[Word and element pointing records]
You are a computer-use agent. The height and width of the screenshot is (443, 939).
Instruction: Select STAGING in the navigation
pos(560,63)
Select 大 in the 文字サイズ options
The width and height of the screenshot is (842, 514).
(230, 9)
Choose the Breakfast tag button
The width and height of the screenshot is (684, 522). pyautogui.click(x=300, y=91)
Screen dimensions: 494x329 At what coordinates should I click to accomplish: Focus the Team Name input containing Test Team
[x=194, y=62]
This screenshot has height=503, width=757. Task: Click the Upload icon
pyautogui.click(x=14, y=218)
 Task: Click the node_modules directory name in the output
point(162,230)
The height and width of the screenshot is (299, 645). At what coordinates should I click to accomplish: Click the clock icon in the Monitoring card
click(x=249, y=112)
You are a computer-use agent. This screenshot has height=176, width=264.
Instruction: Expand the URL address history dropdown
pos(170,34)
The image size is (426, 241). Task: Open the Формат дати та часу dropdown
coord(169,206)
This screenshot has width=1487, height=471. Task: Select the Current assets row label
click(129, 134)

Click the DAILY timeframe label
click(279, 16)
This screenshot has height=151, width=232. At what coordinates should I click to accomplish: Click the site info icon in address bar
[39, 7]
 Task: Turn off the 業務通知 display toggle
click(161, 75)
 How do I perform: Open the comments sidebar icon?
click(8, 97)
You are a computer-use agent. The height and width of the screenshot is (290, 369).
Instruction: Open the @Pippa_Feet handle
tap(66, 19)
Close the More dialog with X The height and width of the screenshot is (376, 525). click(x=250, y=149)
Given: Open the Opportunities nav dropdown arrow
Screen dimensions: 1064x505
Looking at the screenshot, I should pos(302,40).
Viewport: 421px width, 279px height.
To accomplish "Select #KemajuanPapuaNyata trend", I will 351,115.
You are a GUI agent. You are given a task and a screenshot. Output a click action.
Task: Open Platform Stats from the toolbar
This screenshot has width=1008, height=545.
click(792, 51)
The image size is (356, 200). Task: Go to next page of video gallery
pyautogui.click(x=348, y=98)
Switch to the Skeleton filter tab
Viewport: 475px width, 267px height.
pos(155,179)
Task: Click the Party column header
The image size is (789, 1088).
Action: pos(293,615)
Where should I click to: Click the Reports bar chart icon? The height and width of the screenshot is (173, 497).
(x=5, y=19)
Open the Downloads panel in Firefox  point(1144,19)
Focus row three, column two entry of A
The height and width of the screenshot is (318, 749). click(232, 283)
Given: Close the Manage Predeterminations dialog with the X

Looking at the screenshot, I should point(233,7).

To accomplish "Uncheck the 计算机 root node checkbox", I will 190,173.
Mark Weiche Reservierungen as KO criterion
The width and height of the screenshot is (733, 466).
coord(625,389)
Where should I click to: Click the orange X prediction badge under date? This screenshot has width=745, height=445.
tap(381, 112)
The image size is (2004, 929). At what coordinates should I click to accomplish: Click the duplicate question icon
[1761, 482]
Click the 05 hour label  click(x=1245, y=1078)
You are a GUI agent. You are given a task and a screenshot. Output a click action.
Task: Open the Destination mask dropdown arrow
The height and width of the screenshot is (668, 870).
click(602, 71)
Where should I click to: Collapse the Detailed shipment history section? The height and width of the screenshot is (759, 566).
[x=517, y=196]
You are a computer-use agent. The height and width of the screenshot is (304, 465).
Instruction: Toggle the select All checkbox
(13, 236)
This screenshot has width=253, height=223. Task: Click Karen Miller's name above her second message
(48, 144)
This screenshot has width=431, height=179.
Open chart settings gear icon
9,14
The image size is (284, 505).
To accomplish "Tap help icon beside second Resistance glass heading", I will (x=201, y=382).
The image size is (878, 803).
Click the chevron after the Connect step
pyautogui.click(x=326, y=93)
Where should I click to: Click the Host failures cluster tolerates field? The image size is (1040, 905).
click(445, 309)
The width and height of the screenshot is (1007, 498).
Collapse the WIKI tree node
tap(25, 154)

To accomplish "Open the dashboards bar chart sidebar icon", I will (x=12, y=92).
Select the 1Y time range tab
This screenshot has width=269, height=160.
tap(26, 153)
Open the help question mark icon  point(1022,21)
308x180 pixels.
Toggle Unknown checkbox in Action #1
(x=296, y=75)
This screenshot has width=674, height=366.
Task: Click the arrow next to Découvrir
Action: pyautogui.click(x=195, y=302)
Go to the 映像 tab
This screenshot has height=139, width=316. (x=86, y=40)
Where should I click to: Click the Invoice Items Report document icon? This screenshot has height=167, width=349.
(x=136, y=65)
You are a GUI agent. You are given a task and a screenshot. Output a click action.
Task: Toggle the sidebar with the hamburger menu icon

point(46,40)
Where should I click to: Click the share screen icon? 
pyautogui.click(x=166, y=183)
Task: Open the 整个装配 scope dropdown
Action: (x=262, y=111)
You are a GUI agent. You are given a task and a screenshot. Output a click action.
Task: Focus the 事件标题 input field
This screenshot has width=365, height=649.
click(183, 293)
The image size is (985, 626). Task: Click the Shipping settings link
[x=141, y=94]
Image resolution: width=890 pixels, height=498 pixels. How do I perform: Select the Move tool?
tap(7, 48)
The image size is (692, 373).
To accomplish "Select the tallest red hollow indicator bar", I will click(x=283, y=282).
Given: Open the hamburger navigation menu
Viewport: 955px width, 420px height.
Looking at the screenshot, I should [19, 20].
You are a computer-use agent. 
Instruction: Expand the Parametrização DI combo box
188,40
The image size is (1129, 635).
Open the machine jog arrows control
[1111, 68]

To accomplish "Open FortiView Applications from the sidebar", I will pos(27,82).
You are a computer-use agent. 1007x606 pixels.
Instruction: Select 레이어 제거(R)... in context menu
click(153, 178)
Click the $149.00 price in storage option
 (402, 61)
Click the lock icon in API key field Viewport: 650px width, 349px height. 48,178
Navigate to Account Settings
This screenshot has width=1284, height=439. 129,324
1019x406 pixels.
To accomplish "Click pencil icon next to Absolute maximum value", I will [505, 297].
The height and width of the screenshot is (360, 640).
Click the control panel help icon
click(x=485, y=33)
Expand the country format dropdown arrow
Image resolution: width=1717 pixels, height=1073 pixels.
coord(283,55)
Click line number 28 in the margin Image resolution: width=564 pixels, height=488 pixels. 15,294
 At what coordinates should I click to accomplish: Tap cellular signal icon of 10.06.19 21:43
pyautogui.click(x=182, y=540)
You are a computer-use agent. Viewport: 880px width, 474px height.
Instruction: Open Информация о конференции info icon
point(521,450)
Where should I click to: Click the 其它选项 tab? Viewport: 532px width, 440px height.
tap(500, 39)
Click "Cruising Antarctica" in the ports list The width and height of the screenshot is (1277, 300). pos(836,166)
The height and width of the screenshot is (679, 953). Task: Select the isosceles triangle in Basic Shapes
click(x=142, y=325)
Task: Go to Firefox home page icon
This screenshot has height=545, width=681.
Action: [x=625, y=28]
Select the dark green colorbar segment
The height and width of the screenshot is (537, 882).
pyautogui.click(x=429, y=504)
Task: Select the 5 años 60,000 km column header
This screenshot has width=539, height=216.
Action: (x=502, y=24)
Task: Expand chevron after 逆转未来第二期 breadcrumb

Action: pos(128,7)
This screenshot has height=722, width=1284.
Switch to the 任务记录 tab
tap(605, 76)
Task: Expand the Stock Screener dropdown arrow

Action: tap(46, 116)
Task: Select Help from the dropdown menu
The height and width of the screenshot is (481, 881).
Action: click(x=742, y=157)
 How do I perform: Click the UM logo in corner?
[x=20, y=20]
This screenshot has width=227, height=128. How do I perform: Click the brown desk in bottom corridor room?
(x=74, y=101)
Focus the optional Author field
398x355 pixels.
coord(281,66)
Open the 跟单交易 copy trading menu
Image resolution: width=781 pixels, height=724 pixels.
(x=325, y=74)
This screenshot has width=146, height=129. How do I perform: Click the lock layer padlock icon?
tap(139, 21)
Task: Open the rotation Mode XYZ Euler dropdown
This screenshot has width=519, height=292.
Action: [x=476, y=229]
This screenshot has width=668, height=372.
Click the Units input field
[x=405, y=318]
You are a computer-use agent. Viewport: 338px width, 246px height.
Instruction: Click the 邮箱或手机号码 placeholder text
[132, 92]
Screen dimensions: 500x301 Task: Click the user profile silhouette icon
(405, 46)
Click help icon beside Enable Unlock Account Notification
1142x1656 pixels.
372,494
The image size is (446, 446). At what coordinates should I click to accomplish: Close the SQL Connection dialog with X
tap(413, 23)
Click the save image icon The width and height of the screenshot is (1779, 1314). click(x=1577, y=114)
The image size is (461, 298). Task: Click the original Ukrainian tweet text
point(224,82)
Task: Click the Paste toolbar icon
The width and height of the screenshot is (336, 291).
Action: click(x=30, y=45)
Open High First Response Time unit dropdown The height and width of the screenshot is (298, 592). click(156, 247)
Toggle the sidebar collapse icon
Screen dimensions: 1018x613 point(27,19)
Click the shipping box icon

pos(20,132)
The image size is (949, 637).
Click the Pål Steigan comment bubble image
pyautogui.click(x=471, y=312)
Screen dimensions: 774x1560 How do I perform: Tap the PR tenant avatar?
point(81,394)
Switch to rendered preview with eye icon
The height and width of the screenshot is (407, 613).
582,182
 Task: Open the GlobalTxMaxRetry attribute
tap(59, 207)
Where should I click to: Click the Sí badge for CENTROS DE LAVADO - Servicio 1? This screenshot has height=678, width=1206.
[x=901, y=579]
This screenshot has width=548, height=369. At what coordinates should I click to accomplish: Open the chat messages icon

*Exercise objective*: Please rewrite the records from the line containing "The image size is (949, 637)." through the line containing "point(81,394)", inclusive, changing "comment bubble" to "speech bubble" and keeping all else the same.

*The output*:
The image size is (949, 637).
Click the Pål Steigan speech bubble image
pyautogui.click(x=471, y=312)
Screen dimensions: 774x1560 How do I perform: Tap the PR tenant avatar?
point(81,394)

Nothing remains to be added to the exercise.